Seven rumbled with laughter. “There are hundreds of Auvergnat euphemisms for making love, but I don’t believe that’s one of them. I’ll ask Chef if he’s familiar with it.”
“You will not.”
“Are you being prim, Dr. Bishop?” he asked with mock surprise, picking a piece of straw from the hair tangled at the small of my back. “Don’t bother. No one is under any illusions about how we’re spending our time.”
“I see your point,” I said, pulling the hose that were formerly his over my knees. “Now that you’ve lured me here, you might as well try to figure out what I’m doing wrong.”

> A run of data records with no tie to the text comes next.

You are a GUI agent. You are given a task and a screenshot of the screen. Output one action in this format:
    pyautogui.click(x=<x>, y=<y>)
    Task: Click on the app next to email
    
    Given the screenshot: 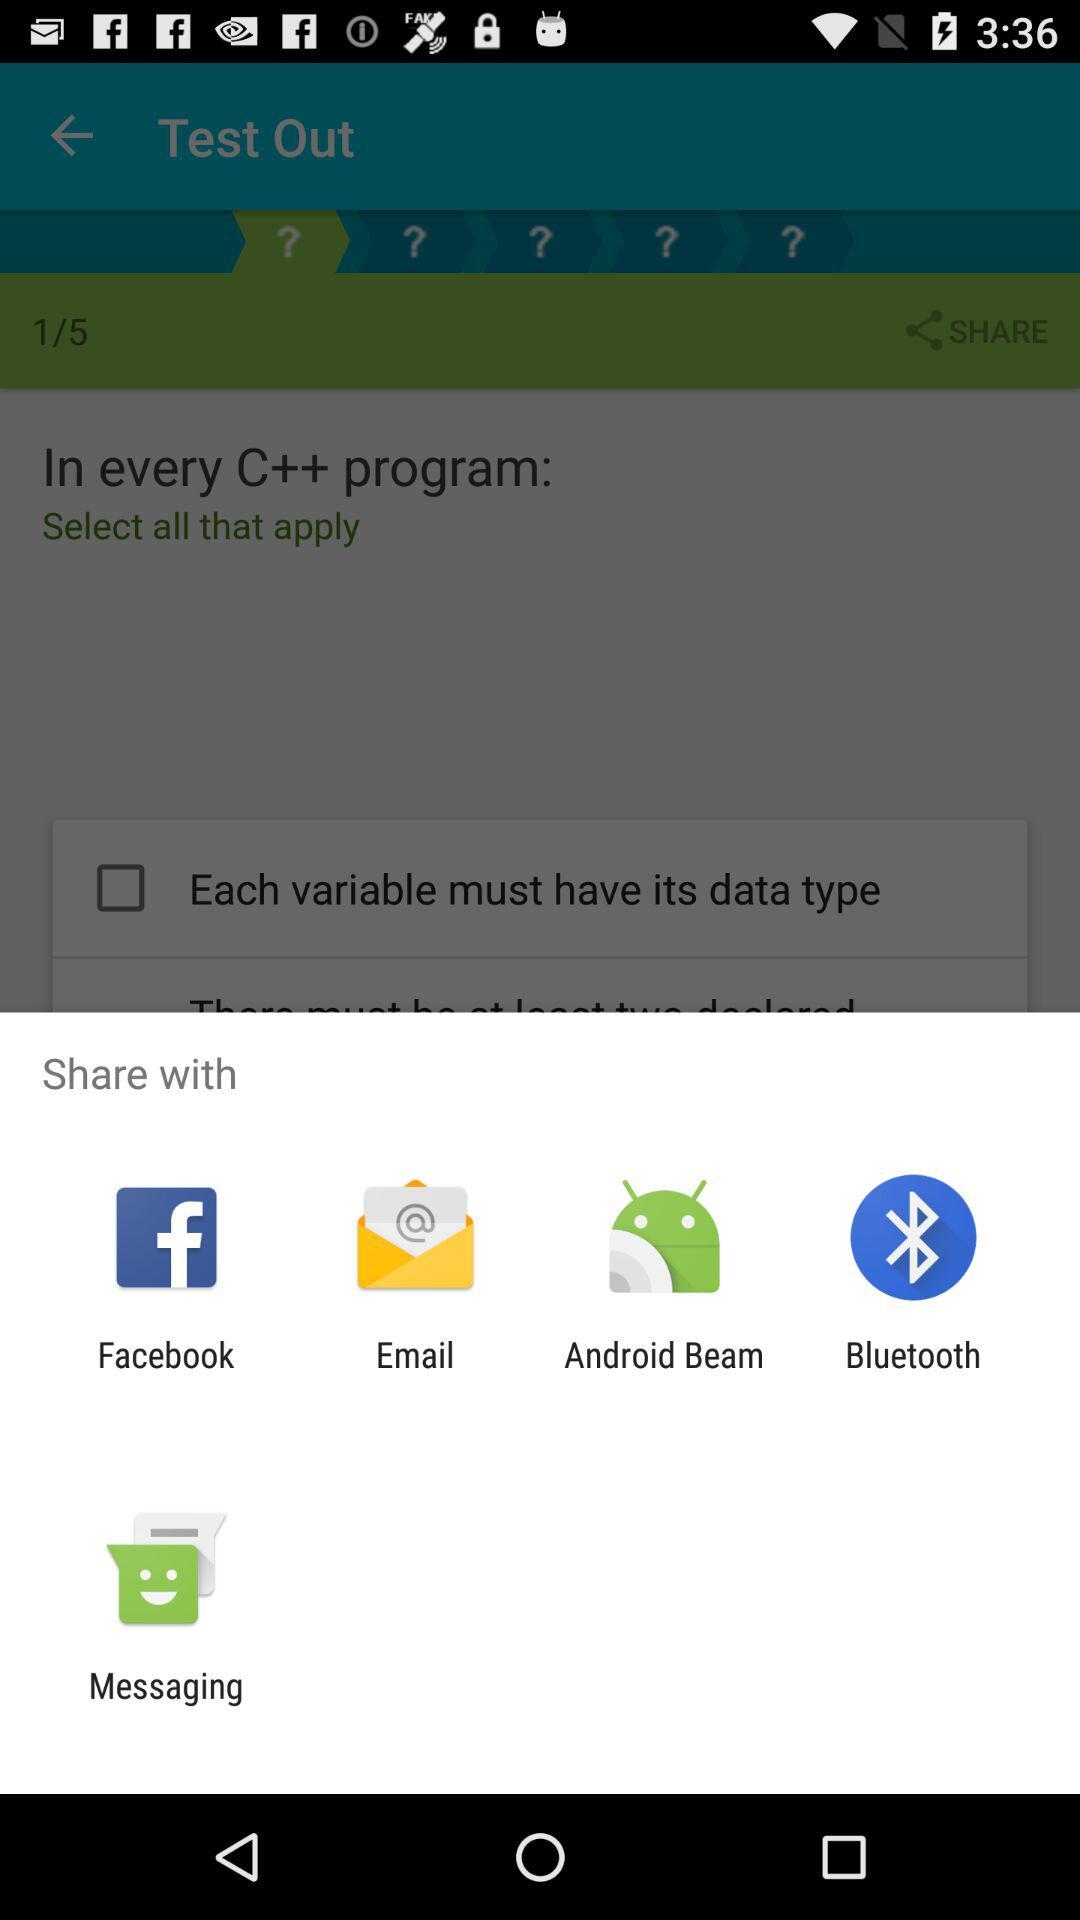 What is the action you would take?
    pyautogui.click(x=664, y=1374)
    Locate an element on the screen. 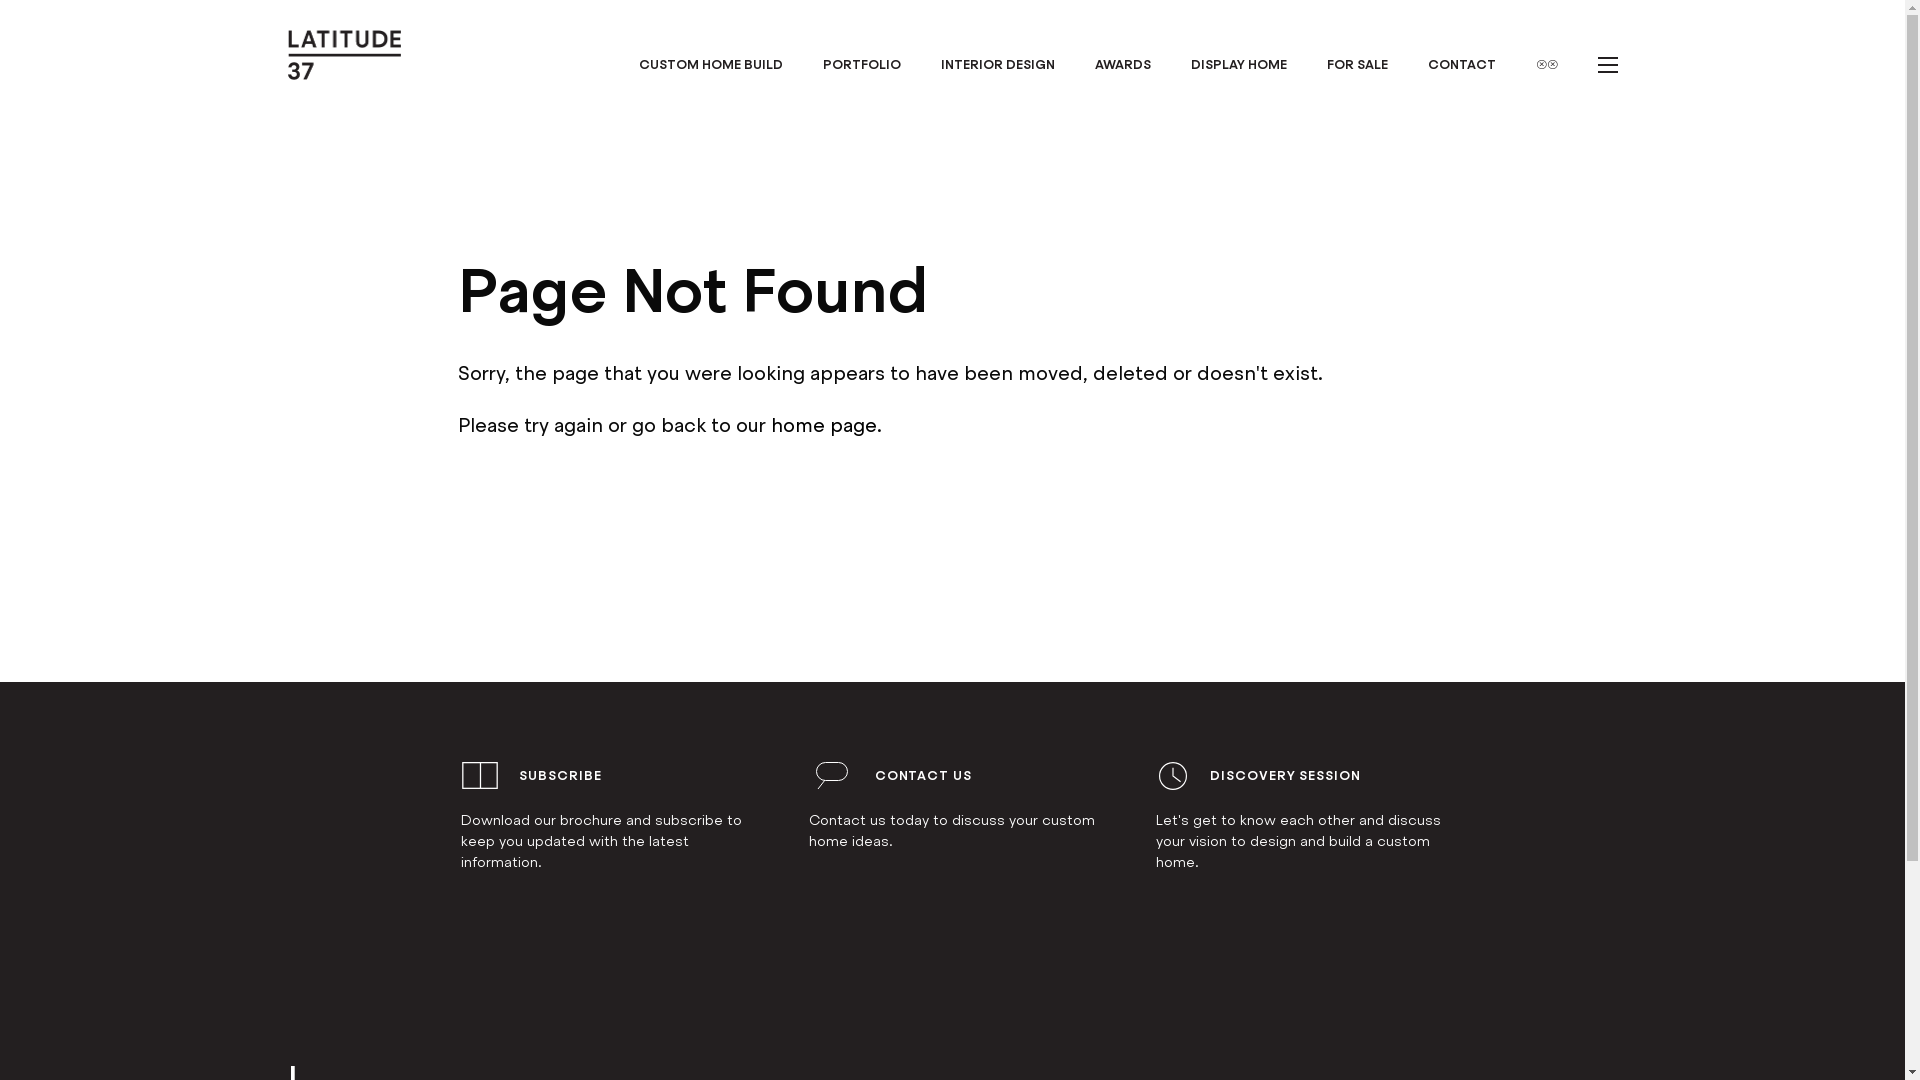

“You’re a novice and can’t expect to hit the mark every time,” he said, getting to his feet and rummaging for his own hose. One leg was still attached to his breeches, which were lying close by, but the other was nowhere to be seen. I reached underneath my shoulder and handed him the wadded-up ball they’d become.
“With good coaching I could become an expert.” I’d now seen Seven shoot, and he was a born archer with his long arms and fine, strong fingers. I picked up the curved bow, a burnished crescent of horn and wood propped up against a nearby pile of hay. The twisted leather bowstring swung free.
“Then you should be spending time with Michael, not with me. His handling of the bow is legendary.”
“Your father told me Ysabeau is a better shot.” I was using her bow, but so far her skills had not rubbed off on me.
“That’s because Maman is the only creature who has ever landed an arrow in his side.” He beckoned at the bow. “Let me string it for you.”
There was already a pink stripe across my cheek from the first time I’d tried to attach the bowstring to its ring. It required enormous strength and dexterity to bend back the upper and lower limbs of the bow into proper alignment. Seven braced the lower limb against his thigh, bent the upper limb back with one hand, and used the other to tie off the bowstring. “You make that look easy.” It had looked easy when he’d twisted the cork from a bottle of champagne back in modern Oxford, too. “It is—if you’re a vampire and have had roughly a thousand years of practice.” Seven handed me the bow with a smile. “Remember, keep your shoulders in a straight line, don’t think too long about the shot, and make the release soft and smooth.”